Why does the government believe that it can make Albertan postsecondary stronger by dramatically cutting its budget, or that it can attract and retain the best and brightest in a climate of reduced funding and of salary restraint?

This belief is certainly out of step with other government policies that acknowledge attracting high-power research talent requires substantial financial investment.  Lukaszuk’s ministry, for instance, is responsible for the Campus Alberta Innovates Program (CAIP).  According to its website, the CAIP intends to recruit new research leaders to Alberta in four designated priority areas: energy and environment, food and nutrition, neuroscience/prions and water. It has budgeted funds for 16 research chairs in these areas, varying in value from approximately $300k to $650k per year for seven years.

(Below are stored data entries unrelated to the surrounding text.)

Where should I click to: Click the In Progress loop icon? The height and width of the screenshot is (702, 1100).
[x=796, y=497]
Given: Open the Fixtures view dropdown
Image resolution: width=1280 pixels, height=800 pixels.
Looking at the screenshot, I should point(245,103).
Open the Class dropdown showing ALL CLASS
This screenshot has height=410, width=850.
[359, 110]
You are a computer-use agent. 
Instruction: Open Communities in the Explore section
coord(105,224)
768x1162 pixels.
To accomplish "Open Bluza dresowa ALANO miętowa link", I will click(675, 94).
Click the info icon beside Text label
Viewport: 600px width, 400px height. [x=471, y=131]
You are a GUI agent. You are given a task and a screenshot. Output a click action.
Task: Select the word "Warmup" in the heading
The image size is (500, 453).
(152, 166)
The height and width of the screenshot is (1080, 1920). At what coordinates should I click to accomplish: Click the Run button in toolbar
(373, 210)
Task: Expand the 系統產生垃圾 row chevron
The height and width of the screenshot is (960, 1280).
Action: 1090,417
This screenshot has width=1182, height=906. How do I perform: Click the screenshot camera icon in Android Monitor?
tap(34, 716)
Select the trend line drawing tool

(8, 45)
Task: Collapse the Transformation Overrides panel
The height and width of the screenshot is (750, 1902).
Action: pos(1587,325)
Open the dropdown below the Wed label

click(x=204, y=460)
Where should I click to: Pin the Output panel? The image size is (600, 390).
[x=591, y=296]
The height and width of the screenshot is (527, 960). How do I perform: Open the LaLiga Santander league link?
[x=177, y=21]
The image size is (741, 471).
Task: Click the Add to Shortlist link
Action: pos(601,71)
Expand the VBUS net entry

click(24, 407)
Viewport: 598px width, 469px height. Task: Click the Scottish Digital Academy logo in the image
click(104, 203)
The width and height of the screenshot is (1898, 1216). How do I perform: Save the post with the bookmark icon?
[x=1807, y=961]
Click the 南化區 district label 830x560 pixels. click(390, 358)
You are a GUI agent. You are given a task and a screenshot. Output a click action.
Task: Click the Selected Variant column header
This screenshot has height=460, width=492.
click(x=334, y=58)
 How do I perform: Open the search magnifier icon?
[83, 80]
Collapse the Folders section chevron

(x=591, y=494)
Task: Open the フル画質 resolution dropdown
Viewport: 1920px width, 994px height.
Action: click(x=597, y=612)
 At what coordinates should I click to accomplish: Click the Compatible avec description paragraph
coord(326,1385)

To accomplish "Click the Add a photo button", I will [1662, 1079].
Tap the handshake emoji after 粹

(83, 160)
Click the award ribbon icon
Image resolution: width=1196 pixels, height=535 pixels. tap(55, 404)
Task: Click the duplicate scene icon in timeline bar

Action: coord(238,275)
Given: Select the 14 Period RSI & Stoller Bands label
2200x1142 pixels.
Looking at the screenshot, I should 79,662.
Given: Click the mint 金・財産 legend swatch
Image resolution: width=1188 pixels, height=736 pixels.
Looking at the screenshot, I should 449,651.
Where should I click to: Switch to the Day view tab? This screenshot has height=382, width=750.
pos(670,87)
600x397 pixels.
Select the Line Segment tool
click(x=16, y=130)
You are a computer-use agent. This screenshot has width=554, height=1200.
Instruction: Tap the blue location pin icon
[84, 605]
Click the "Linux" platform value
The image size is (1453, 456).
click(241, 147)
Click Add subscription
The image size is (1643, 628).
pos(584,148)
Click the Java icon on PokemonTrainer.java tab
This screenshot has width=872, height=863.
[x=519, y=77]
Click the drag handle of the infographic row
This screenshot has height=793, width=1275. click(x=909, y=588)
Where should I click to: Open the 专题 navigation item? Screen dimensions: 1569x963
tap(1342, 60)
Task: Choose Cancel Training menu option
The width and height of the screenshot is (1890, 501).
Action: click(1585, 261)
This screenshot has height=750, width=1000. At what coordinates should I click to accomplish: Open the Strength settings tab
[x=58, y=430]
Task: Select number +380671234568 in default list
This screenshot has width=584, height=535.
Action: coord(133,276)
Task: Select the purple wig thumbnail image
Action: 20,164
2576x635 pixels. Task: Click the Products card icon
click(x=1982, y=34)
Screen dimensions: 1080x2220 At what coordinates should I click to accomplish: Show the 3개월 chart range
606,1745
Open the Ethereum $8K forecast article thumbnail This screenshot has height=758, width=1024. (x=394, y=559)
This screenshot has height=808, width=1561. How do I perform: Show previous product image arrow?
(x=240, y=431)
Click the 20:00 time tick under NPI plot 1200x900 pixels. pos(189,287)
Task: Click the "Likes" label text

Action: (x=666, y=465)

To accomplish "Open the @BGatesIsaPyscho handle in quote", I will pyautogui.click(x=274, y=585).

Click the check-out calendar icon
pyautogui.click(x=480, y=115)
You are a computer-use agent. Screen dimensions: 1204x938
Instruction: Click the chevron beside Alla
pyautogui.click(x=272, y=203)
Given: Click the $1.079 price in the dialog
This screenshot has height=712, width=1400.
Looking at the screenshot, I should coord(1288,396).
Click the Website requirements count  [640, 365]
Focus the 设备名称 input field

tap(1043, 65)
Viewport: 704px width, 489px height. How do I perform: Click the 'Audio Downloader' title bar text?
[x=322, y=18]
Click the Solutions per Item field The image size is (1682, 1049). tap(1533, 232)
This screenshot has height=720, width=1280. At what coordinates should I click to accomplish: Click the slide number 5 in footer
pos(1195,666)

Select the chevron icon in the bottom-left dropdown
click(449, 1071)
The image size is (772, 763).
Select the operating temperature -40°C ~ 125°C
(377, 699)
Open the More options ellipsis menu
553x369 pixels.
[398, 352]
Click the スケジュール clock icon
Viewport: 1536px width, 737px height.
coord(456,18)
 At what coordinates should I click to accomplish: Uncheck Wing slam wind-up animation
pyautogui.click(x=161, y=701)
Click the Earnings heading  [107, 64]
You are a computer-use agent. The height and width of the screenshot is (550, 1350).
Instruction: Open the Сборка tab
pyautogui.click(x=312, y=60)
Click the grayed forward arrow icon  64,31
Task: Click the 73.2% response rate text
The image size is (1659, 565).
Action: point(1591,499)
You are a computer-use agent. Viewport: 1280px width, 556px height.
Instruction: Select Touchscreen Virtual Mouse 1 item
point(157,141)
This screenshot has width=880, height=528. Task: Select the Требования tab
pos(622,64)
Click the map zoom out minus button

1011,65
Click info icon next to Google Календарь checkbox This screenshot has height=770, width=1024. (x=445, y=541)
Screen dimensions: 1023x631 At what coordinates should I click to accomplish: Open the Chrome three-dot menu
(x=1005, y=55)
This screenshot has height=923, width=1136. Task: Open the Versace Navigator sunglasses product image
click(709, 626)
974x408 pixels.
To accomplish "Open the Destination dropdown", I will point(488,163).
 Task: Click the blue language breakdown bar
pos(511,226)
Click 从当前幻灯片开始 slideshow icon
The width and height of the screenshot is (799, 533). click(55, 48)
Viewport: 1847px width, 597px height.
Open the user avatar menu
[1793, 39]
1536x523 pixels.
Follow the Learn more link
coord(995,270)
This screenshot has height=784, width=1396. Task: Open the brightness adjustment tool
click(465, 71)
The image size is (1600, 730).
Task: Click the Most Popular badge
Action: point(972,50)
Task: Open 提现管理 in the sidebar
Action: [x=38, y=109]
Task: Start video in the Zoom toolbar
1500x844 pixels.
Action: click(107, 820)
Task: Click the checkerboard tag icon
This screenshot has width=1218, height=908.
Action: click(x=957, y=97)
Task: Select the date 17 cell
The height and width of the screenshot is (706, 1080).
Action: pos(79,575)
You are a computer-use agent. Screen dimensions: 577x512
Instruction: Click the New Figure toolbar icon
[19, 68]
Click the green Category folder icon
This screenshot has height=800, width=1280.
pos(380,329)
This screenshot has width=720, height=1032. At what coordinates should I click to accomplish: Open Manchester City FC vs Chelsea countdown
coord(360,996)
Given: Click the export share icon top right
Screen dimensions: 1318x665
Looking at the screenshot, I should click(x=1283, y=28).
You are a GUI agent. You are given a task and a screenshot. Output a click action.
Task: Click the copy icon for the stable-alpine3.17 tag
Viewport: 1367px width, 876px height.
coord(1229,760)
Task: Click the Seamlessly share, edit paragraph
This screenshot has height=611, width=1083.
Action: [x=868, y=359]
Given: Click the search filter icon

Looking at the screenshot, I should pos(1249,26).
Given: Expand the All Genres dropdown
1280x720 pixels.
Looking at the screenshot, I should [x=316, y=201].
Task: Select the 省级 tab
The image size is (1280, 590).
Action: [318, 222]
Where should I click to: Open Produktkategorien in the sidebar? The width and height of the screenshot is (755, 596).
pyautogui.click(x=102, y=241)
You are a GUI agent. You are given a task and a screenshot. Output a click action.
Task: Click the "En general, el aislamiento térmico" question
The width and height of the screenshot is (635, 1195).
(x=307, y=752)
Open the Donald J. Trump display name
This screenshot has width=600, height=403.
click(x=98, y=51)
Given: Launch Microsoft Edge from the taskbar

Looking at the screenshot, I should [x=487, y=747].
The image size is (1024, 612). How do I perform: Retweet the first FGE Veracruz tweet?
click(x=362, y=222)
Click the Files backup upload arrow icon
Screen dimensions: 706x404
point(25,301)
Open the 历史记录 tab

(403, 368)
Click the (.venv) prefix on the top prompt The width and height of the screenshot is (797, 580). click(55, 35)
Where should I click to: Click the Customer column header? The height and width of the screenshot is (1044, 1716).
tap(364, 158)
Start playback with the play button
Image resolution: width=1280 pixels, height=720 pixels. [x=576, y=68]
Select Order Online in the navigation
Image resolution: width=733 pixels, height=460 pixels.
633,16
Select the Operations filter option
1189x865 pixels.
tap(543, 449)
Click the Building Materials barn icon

Funding all 16 chairs for 7 years at the minimum level would require $33.6 million.  This Government of Alberta program clearly recognizes that Big Science costs big money. 

If you are not willing to pay, then Big Science moves to other jurisdictions that will.  Unfortunately, the same is true for medium science and for tiny science, and this is why government cuts will decrease postsecondary quality.

Consider the goal of attracting the best and the brightest, not with high-end research chairs, but using the usual means of tenure-track academic positions.  A promising, bright candidate is going to accept offers from other regions or countries when they realize that an Albertan position comes with salary freezes, no merit pay, larger teaching loads, and the like.  The best and brightest always have other offers to consider.  Attracting such researchers is a competition, and the current Albertan climate is unattractive in comparison to others.

Retention faces the same issue.  From a professional point of view, when one’s current position appears tarnished, one looks to opportunities elsewhere.  In academia, who can take advantage of such opportunities?  Promising junior faculty members are very mobile.  Well-established senior scholars are candidates for high profile positions, such as those offered by CAIP – but by agencies outside of Alberta.  Losing either type of researcher weakens a department.  Worse, in tight economic times no money is available to replace a departed scholar.  Programs necessarily become weaker and smaller as their top assets move to greener pastures.

In my own department, there is clear evidence of such weakening related to previous government cutbacks.  I recently published a historical analysis of a century of psychology at the University of Alberta.  For a long period that began after World War II, the department grew at a steady state of about one faculty member per year until its size peaked in the late 1980s.  With Klein-era cutbacks in the early 1990s, department size shrank and never recovered.

All indicators suggest another downturn is on the horizon, affecting many different programs in all Albertan postsecondary institutions.  Not all agree with this prediction.  Lukaszuk has said, “I would be very surprised if any professors are actually seriously thinking of leaving any university in Alberta”.  However, as the postsecondary sector found out in the budget, surprises do happen.  The government may eventually have to admit that it cannot afford the quality of postsecondary education that it would like to offer, and that one consequence of its budget will be a failure to attract and retain the best and brightest.

1 comment:

  1. In addition to the academic staff, let's not forget all of the non-academic staff who are affected. People being laid off after 20+ (or sometimes 30+) years of service, just shy of retirement being a possibility. So many service/ faculty/ department units are having to continually "do more with less" - which impacts the service to students. I thought Klein was bad for education - this government seems to be worse.